While the reopening of a much-lauded fund might be reason for celebration, today's rough market environment certainly is not. Wasatch Core Growth is inviting shareholders back in during one of its worst performance periods ever.
For the year ended July 9, the fund lost 25.6%, trailing 83% of its small-cap growth peers, according to Morningstar. For the past three years, it is down 3.5% and lagging behind 89% of its competitors. Over the past 10-year time frame, however, the fund returned 9.6% a year annually, placing it in the category's top 10%.
Any future closes, Taylor says, won't be hard ones. Advisors will be able to contribute additional client money even if the fund is unavailable to new investors. At today's asset level of $767 million, though, it will be a while before investors need to worry about that. Taylor says that Core Growth will remain open at least until assets top $2.5 billion.
With stock losses growing, Taylor and co-manager Paul Lambert are finding bargains. "The market is so narrowly focused on energy stocks now, and small caps have gone out of favor so quickly that some great companies are being thrown out," Taylor says.

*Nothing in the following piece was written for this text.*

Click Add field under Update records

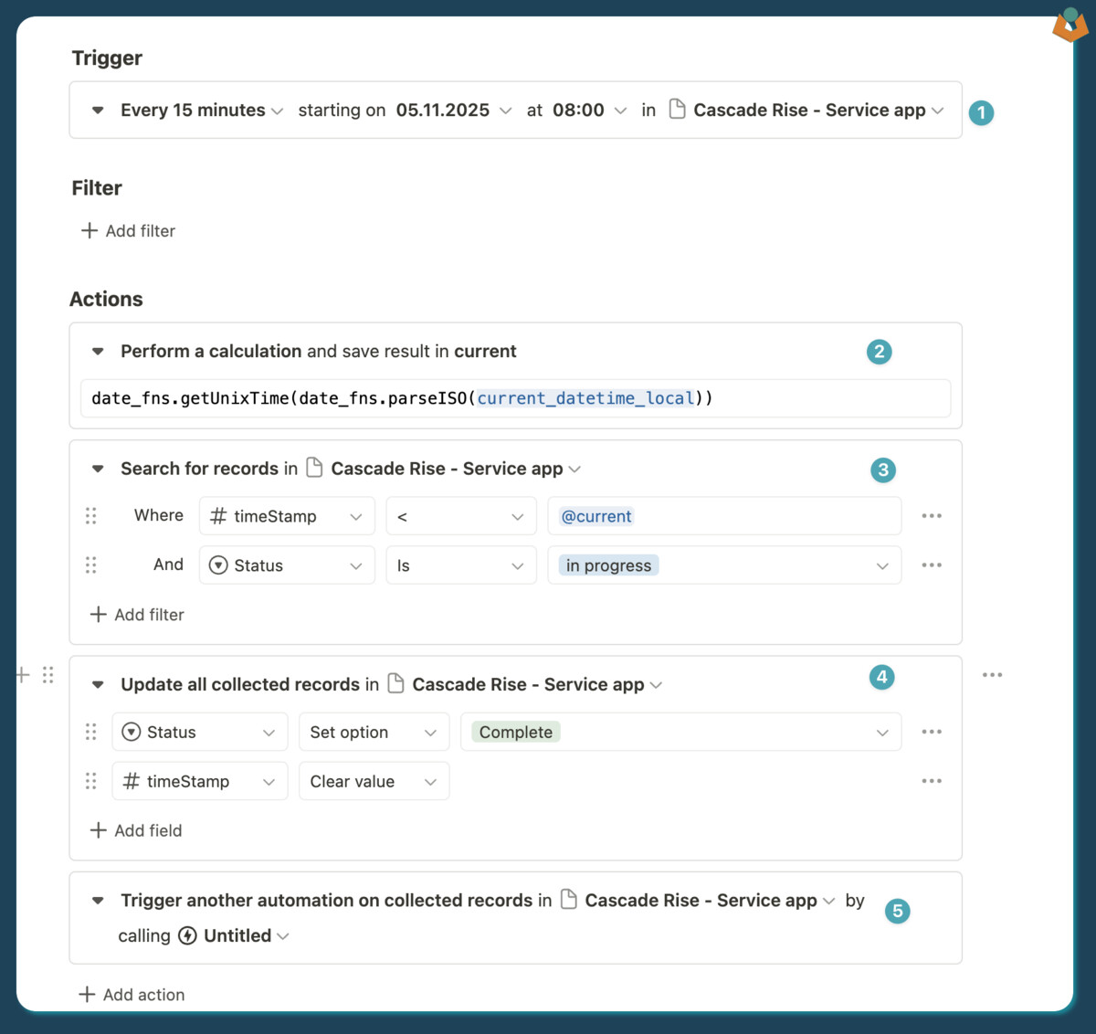click(x=136, y=830)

Wasatch Core Growth has used the decline to upgrade into names it likes and shed those it doesn't. Taylor has pruned the portfolio from 90-odd issues to around 65. He looks for companies with proven track records, industry dominance, strong balance sheets and high insider ownership. He also looks for firms with at least a 15% earnings growth rate, and which can double in price within three to five years. That's a tall order to fill in today's economy, but Taylor believes that a bear market points investors toward solid companies that can withstand the pressures.
TOP PICKS
One example is Copart, the top provider of auction services to the insurance industry. It controls 30% to 40% of the salvage market. Copart acts as a middleman between insurers needing to dispose of beat-up cars and dealers or importers needing salvageable parts. "It's a great business model," Taylor says. "They don't have to tie up any capital in inventory, and their auctions are the most accessible at attracting buyers and sellers, which makes it the deepest market for these cars."

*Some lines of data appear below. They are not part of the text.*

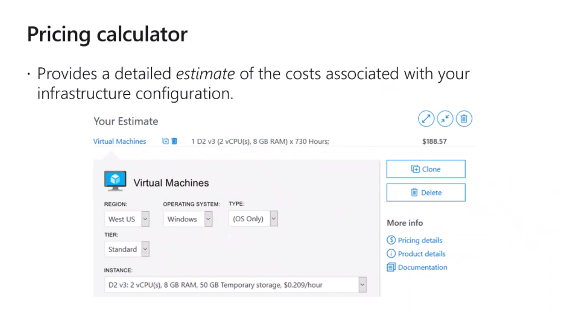Click the blue monitor Virtual Machines icon
This screenshot has width=565, height=316.
pyautogui.click(x=115, y=181)
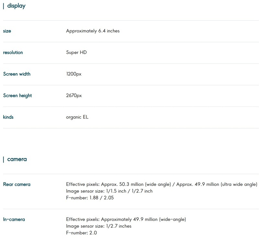Select the Rear camera label

point(17,184)
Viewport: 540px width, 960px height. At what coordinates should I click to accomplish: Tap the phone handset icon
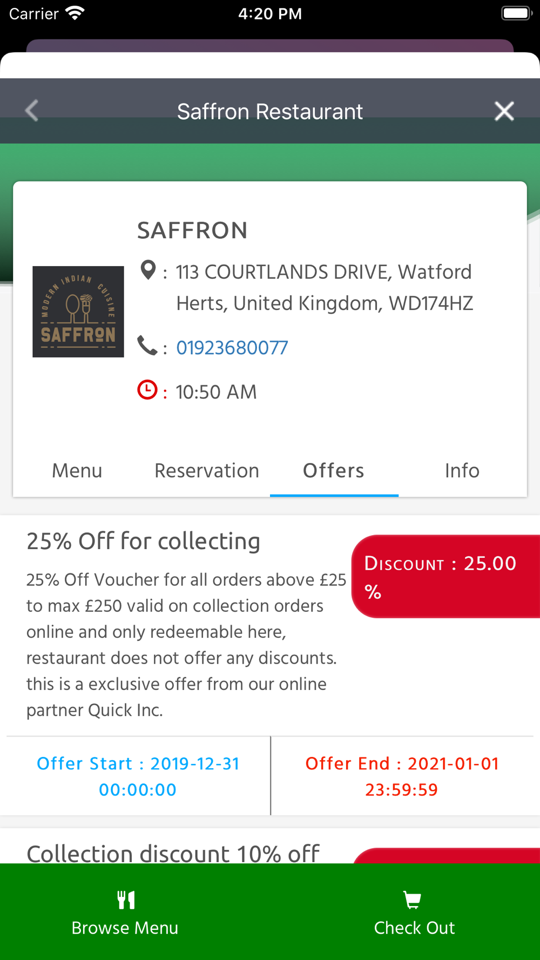click(x=147, y=346)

Until now, Copart has brokered auctions for automotive pros, but now the Fairfield, Calif.-based company is looking to expand into retail, a potential source of earnings growth. And the company has a solid history. Earnings grew by 40% in 2007. The stock is faring significantly better than the market, up 1.2% year to date through July 9.

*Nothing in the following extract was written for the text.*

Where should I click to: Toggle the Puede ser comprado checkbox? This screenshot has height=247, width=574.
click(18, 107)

Wasatch also favors Pediatrix Medical Group, which provides practice management services for pediatricians and neonatal doctors. It has attracted 15% to 20% of doctors in these fields. "The birth rate is very steady," Taylor says. "But the percentage of babies going into intensive care is growing due to the higher rate of high-risk pregnancies."
With $39 million in cash on its balance sheet and no debt, Pediatrix has plenty to invest in its own growth. The stock is down this year, off by 27% through July 9, hammered by a drop in the national birth rate in the first quarter. Medical companies are also spinning their wheels due to campaign-trail talk of healthcare reform. But Pediatrix can withstand these negatives, Taylor believes. "It's a well-run business and is relatively immune from healthcare reform."